Stored items:
----------------------------------------
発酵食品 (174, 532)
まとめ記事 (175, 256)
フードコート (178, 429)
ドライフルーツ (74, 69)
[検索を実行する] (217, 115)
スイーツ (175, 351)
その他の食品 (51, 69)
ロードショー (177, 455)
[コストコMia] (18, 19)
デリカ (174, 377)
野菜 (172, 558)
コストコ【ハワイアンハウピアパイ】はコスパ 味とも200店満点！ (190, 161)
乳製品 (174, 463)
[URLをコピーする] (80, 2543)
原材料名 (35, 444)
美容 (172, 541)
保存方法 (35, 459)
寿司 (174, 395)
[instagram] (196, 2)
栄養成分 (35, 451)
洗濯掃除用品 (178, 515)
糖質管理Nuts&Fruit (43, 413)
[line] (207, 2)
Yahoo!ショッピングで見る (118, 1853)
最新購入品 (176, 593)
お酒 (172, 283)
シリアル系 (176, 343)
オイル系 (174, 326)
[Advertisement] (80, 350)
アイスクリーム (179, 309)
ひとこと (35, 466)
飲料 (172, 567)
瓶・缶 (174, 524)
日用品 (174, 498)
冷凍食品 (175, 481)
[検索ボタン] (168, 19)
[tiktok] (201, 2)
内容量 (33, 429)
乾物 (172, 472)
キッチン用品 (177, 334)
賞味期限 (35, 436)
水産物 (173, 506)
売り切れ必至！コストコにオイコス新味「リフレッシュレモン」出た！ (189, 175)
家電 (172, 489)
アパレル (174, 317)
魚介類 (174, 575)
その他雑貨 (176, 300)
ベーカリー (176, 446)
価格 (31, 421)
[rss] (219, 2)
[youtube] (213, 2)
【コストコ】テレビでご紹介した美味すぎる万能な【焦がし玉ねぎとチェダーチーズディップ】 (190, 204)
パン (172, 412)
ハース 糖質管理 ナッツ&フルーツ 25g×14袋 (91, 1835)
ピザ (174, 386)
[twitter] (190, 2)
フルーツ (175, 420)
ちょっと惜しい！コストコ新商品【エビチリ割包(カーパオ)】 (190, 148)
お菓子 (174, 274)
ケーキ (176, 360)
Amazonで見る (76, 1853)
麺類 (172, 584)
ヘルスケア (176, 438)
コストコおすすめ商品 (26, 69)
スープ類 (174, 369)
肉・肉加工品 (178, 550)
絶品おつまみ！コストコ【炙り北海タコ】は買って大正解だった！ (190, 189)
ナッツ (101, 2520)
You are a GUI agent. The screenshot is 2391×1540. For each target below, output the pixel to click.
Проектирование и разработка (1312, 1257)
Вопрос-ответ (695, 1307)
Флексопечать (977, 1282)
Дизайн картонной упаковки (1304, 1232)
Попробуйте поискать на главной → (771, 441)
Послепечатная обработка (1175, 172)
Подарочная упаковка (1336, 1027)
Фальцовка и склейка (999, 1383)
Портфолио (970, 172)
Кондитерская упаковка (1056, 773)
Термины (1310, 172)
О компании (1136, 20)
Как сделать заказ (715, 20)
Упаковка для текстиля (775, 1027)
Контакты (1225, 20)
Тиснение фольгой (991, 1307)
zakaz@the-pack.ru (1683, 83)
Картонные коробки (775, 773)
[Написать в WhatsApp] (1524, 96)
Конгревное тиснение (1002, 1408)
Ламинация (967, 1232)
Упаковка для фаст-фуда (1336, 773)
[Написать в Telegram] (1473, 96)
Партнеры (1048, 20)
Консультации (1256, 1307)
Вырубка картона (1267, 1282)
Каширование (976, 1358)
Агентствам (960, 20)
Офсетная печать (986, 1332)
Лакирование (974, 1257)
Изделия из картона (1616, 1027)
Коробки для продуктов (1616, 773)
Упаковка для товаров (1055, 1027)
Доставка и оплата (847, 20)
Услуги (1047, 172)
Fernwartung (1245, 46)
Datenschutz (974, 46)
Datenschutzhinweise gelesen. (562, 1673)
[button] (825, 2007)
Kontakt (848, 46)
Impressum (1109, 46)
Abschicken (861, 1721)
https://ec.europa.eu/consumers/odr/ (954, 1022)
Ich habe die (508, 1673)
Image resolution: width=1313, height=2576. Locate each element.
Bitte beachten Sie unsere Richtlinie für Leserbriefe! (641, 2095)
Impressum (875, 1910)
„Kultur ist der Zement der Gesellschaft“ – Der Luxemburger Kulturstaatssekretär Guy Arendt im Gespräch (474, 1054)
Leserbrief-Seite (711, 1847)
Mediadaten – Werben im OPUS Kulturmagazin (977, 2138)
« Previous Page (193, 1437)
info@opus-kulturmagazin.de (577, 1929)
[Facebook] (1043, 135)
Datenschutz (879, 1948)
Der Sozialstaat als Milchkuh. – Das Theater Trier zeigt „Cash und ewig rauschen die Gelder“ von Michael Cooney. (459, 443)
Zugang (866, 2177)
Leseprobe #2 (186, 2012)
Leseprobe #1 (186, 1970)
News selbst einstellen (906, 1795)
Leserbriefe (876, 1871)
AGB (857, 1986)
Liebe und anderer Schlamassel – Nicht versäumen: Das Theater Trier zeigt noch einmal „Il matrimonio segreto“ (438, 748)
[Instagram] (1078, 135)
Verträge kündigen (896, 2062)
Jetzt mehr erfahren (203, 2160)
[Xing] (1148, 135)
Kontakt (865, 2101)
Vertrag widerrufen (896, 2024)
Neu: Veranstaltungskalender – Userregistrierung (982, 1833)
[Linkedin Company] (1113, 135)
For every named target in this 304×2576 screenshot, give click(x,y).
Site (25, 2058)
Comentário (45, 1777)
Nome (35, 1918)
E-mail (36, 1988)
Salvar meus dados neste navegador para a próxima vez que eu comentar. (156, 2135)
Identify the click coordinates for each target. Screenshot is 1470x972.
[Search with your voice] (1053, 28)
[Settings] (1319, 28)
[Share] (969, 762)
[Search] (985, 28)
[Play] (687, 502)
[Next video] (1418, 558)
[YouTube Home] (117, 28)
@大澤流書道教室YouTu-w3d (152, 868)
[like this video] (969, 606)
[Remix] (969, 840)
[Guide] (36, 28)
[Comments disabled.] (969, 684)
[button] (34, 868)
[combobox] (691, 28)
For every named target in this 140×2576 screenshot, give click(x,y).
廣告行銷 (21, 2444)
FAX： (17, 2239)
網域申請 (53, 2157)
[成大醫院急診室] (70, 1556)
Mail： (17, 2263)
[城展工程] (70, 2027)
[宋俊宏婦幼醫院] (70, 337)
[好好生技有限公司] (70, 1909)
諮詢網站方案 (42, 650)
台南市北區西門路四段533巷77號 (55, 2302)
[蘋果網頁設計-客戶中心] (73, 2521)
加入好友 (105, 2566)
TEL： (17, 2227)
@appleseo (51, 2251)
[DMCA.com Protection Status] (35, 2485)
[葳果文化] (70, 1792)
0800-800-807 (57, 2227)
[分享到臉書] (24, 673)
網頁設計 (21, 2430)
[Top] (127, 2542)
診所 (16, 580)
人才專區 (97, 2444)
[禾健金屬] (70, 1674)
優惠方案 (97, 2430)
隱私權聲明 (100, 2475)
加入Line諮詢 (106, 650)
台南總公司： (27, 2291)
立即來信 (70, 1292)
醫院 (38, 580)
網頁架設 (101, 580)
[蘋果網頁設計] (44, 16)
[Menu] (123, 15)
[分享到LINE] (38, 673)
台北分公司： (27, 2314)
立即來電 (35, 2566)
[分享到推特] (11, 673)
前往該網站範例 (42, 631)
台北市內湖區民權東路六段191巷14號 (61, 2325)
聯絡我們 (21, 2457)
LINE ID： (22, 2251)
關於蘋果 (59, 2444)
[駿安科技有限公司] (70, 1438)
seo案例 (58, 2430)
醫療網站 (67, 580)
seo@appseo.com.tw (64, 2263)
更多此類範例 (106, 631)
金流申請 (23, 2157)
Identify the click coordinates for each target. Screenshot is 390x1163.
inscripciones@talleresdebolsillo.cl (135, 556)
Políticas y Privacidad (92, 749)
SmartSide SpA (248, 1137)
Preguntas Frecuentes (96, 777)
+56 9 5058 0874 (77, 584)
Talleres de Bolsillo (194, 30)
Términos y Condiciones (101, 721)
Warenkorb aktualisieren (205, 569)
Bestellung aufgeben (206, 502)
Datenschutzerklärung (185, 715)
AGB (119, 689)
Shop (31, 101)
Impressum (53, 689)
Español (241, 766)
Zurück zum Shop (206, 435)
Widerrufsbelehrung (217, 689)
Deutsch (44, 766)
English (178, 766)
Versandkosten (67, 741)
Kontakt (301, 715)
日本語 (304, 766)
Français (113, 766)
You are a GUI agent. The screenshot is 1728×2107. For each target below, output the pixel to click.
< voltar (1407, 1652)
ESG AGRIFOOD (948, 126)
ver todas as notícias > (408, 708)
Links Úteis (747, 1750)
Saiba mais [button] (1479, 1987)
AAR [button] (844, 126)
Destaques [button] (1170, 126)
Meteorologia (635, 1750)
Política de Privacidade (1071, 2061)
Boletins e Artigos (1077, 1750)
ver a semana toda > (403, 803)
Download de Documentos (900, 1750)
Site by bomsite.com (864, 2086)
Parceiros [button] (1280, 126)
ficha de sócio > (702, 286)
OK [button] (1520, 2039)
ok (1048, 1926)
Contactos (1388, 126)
----------------------------------------
• WHAT NEEDS TO BE DONE
With the line that has "Leserbrief-Seite (711, 1847)" as the first and the line that has "[Play] (687, 502)" as the last, repeat exactly that run of lines above and no more.

• EXERCISE OUTPUT
Leserbrief-Seite (711, 1847)
Mediadaten – Werben im OPUS Kulturmagazin (977, 2138)
« Previous Page (193, 1437)
info@opus-kulturmagazin.de (577, 1929)
[Facebook] (1043, 135)
Datenschutz (879, 1948)
Der Sozialstaat als Milchkuh. – Das Theater Trier zeigt „Cash und ewig rauschen die Gelder“ von Michael Cooney. (459, 443)
Zugang (866, 2177)
Leseprobe #2 (186, 2012)
Leseprobe #1 (186, 1970)
News selbst einstellen (906, 1795)
Leserbriefe (876, 1871)
AGB (857, 1986)
Liebe und anderer Schlamassel – Nicht versäumen: Das Theater Trier zeigt noch einmal „Il matrimonio segreto“ (438, 748)
[Instagram] (1078, 135)
Verträge kündigen (896, 2062)
Jetzt mehr erfahren (203, 2160)
[Xing] (1148, 135)
Kontakt (865, 2101)
Vertrag widerrufen (896, 2024)
Neu: Veranstaltungskalender – Userregistrierung (982, 1833)
[Linkedin Company] (1113, 135)
For every named target in this 304×2576 screenshot, give click(x,y).
Site (25, 2058)
Comentário (45, 1777)
Nome (35, 1918)
E-mail (36, 1988)
Salvar meus dados neste navegador para a próxima vez que eu comentar. (156, 2135)
Identify the click coordinates for each target. Screenshot is 1470x972.
[Search with your voice] (1053, 28)
[Settings] (1319, 28)
[Share] (969, 762)
[Search] (985, 28)
[Play] (687, 502)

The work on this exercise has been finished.